Guest post by: Sheela Berchmans, chief scientist at the CSIR-Central Electrochemical Research Institute
Sheela Berchmans has been an ECS member since 2012 and member of the Organic and Biologic Division and India Section since 2019. Berchmans’ areas of expertise include microbial fuel cells, nanomaterials for sensor applications, bio-assisted synthesis of metal nanoparticles, and electrocatalysis. Read her past work, available now in the ECS Digital Library.
Follow the latest research on electrocatalysis at the 235th ECS Meeting taking place on May 26-30, 2019 in Dallas, TX.

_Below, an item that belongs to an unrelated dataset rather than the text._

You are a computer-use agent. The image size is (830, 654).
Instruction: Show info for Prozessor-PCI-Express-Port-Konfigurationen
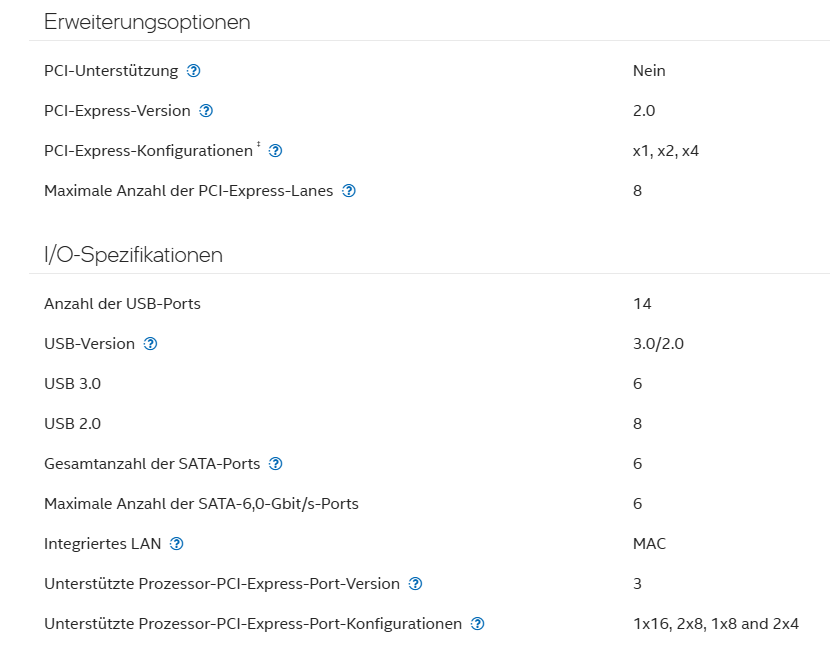click(478, 624)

Electrocatalysis assumes a special importance as the applied potential at the electrified interface provides a tunable ∆G to the rate component. ∆G consists of a chemical and a electrochemical component (e-∆G0/RT e-F∆/RT), where the electrochemical component provides a leverage to control the rate of reaction. For simple nonbonding reactions, the rate of the reaction can be expressed as a function of work function of the metal catalyst. However, when bonding reactions are concerned, the adsorption of the reactants at the electrode surface determines the rate of the reaction. For eg, we take into consideration, Hydrogen evolution reaction, (HER) a typical prototype of electrochemical reaction.
The following reaction steps determine the rate of the reaction. The first step involves the proton discharge on the electro catalyst (Volmer reaction) which desorbs either through an electrochemical desorption (Heyrovsky reaction) or chemical desorption from the electrode surface as H2 gas. (2nd and 3rd steps) This reaction is known to be highly exothermic in nature.